Nutrient and redox stress are major factors that inhibit Tor kinase, which in turn inhibits global translation and activates autophagy (Reiling and Sabatini, 2006; Filomeni et al., 2015). Inhibition of the Tor kinase pathway by nutrients or redox stress can be caused by activation of antimicrobial peptide (AMP) kinase (AMPK) (Reiling and Sabatini, 2006; Chakrabarti et al., 2012; Inokuchi-Shimizu et al., 2014; Li et al., 2014), which in turn activates Tuberous sclerosis 2 protein (Tsc2) (Chakrabarti et al., 2012; Hwang et al., 2014; Kim and Lee, 2015). The tuberous sclerosis complex, composed of Tsc1 and Tsc2 subunits, is a negative regulator of Tor kinase activity (Hay and Sonenberg, 2004), and activation of Tsc2 results in silencing of Tor kinase activity. We investigated whether the absence of functional peroxisomes in the midgut activates AMPK by analyzing the extent of AMPK phosphorylation in midguts from control flies and Mex >Pex5-i flies. Western blot analysis showed that AMPK is phosphorylated in Mex >Pex5-i midguts but not control midguts (Figure 2E; Supplemental Figure S2, A and B), suggesting that the presence of dysfunctional peroxisomes induces AMPK-dependent inactivation of Tor kinase in the fly gut. We also inhibited AMPK phosphorylation by maintaining control flies and Mex >Pex5-i flies on medium supplemented with the AMPK inhibitor, compound C, and found that inhibition of AMPK phosphorylation by compound C (Supplemental Figure S2, A and B) reduced autophagy in Mex >Pex5-i midguts as measured by reduced Lysotracker staining (Figure 2, F and G).

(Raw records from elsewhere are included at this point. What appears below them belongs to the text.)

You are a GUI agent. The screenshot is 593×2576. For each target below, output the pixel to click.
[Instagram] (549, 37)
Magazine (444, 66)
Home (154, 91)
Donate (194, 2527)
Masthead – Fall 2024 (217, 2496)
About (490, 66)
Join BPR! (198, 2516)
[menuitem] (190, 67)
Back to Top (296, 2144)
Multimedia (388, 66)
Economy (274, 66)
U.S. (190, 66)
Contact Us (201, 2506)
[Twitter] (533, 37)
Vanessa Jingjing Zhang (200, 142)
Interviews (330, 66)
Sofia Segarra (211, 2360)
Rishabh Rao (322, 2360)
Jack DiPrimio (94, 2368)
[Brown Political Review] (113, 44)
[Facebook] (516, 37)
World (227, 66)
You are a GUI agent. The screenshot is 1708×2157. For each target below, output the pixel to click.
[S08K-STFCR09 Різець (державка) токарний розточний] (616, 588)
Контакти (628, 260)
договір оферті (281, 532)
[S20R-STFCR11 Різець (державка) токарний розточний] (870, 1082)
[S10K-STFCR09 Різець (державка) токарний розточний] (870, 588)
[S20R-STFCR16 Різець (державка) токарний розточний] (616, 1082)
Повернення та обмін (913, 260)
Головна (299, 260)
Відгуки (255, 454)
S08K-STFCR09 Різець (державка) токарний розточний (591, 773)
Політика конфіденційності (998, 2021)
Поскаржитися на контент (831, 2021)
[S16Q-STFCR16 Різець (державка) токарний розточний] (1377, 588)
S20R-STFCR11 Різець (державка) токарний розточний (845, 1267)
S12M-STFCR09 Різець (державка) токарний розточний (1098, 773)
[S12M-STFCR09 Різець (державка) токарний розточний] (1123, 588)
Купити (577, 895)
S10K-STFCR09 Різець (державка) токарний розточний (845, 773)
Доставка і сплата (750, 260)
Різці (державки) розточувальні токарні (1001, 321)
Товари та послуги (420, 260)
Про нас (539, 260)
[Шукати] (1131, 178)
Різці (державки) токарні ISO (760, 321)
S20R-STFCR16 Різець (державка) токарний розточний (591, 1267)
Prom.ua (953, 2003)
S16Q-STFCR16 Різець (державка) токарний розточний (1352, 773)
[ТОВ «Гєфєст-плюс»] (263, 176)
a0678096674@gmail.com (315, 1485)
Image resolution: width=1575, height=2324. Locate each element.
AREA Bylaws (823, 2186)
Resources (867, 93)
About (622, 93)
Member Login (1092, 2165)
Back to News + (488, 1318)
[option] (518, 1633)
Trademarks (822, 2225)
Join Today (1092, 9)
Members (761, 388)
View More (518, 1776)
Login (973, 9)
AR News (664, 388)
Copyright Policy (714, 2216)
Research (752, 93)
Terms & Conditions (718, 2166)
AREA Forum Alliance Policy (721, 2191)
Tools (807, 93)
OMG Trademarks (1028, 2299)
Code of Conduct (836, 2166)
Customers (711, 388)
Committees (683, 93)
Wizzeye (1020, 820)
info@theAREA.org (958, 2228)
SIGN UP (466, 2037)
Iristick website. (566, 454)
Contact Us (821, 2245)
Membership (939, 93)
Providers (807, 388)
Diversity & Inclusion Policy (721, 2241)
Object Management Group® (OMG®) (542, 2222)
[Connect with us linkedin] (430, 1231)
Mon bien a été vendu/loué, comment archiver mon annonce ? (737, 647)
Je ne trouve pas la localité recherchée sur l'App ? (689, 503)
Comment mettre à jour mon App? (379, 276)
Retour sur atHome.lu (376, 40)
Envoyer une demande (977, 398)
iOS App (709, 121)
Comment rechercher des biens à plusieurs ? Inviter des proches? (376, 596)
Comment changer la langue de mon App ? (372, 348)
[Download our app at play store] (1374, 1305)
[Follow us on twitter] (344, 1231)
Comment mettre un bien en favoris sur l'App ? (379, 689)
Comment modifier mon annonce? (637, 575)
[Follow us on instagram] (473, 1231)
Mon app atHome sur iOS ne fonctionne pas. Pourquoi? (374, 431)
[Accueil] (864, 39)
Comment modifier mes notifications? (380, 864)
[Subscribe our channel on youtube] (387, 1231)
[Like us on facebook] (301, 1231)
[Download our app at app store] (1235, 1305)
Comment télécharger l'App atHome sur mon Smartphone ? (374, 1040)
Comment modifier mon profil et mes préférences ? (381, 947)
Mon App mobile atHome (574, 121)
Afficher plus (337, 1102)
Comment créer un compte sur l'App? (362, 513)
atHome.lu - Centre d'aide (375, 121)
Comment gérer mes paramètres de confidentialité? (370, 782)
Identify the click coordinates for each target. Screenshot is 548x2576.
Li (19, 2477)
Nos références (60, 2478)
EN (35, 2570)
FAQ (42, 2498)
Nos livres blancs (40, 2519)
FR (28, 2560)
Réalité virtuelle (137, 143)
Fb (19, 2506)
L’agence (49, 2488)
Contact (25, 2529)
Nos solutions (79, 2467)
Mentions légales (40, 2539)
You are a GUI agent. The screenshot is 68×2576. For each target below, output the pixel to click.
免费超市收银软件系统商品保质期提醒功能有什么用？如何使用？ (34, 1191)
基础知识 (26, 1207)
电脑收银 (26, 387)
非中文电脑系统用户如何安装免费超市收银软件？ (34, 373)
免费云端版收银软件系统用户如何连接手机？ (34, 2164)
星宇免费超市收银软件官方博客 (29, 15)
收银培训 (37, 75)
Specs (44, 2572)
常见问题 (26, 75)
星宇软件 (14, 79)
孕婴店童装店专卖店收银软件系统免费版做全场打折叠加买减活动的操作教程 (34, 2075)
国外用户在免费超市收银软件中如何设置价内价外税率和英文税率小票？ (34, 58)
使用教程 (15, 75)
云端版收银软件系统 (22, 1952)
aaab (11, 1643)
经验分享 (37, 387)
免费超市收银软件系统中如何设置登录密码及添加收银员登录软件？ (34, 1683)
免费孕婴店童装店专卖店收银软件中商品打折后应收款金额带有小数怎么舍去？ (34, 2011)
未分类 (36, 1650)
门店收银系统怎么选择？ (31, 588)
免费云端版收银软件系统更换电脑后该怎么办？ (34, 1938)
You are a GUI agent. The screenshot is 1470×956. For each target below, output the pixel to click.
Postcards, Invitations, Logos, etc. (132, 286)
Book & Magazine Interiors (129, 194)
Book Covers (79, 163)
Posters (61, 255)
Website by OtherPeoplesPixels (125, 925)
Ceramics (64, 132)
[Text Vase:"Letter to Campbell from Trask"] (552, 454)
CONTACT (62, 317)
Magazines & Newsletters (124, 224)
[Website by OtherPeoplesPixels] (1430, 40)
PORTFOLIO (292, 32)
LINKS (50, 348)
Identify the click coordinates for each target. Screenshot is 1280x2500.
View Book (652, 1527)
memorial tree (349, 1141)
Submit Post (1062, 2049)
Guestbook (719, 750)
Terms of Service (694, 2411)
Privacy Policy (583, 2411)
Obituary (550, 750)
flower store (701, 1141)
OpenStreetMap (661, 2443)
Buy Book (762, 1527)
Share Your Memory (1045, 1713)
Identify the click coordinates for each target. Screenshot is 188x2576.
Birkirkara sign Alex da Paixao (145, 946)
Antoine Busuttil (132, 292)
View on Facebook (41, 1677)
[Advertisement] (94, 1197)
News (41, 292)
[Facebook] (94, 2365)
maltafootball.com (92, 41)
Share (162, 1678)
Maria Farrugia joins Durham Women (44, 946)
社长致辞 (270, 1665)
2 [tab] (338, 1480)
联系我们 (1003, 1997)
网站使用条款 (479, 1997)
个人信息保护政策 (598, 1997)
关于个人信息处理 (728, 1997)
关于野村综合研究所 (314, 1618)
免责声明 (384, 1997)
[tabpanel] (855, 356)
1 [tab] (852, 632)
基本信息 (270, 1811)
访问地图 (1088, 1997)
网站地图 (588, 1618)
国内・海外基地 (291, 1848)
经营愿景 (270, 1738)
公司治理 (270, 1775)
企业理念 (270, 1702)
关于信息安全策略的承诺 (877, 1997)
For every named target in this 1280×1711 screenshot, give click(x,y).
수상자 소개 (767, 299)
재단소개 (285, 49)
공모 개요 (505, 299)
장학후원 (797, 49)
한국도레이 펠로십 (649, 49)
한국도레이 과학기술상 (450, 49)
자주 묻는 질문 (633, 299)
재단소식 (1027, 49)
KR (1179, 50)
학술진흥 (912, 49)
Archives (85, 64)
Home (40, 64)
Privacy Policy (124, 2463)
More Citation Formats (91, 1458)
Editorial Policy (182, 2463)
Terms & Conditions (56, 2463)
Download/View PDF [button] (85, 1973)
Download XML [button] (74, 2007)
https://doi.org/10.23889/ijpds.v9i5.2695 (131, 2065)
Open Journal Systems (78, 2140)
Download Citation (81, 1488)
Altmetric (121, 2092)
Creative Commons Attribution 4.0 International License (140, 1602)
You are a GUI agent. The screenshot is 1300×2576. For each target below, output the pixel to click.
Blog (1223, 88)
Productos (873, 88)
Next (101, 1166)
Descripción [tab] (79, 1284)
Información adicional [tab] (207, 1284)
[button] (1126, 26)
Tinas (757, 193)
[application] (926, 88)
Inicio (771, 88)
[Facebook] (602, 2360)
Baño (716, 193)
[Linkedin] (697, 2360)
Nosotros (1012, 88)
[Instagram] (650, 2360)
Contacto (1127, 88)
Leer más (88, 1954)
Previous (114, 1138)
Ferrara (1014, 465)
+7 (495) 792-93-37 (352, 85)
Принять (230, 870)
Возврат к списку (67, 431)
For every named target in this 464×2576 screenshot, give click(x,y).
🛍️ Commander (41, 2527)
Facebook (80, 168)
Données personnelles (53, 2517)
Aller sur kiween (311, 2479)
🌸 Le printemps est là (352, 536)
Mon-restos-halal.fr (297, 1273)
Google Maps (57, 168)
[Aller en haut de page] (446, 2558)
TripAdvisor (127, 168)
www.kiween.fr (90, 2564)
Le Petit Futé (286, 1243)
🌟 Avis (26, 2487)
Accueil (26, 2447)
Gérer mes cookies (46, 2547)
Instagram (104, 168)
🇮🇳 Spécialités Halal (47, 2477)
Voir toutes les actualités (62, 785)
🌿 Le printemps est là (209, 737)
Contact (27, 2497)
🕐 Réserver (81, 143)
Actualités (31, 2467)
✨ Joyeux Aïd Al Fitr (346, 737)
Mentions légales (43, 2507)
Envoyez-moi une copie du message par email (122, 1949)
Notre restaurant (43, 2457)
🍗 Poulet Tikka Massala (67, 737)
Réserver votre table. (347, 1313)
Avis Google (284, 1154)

Increased Tor kinase activity leads to reduced autophagy in midgut epithelial cells of Mex >Pex5-i flies

We evaluated the effect of Tor kinase on autophagy in control midguts and Mex >Pex5-i midguts by manipulating the levels of Tor kinase and assessing the extent of autophagy by Lysotracker staining. Depletion of Tor gene transcript in midguts was achieved by expression of a double-stranded RNA (dsRNA) transgene to Tor via the Mex promoter (Mex >Tor-i). Lysotracker staining was increased when Tor expression was reduced in midguts with dysfunctional peroxisomes (Mex >Pex5-i; Tor-i) and was greater in amount than the lysosomal staining observed in Mex >Pex5-i midguts and control midguts (Figure 3, A and B). When we overexpressed Tor in Mex >Pex5-i midguts (Mex >Pex5-i; UAS-Tor) or down-regulated the gene TSC2 for the Tor kinase inhibitor in Mex >Pex5-i midguts (Mex >Pex5-i; TSC2-i), we observed a large reduction in Lysotracker staining in the midgut (Figure 3, A and B), comparable in its intensity to Lysotracker staining in control midguts or to midguts in which we overexpressed Tor (Mex >UAS-Tor) or reduced TSC2 expression (Mex >TSC2-i) to enhance Tor kinase activity (Figure 3, A and B).

FIGURE 3:

FIGURE 3:

Dysfunctional peroxisomes in the gut lead to increased Tor kinase-dependent autophagy and increased epithelial cell death. (A) Lysotracker staining (red) of midguts from flies of the designated genotypes. DNA was stained by DAPI (blue). Scale bar, 10 µm. (B) Quantification of Lysotracker fluorescence per ROI of midguts of flies of the designated genotypes. Values reported represent the averages of 20 independent ROIs ± SD for each genotype. Statistical significance was determined using two-way ANOVA; ****p < 0.0001; ns = not significant. (C) Midguts from Mex >Pex5-i and Mex >Tor-i flies exhibit increased numbers of apoptotic cells relative to midguts from control flies. Apoptotic cells were detected by TUNEL staining (red). Nuclei were stained by DAPI (blue). Scale bar, 25 μm. (D) Values reported represent the average number of TUNEL-positive cells per ROI per genotype for 25 midguts from each genotype. Statistical significance was determined using one-way ANOVA; *p < 0.05.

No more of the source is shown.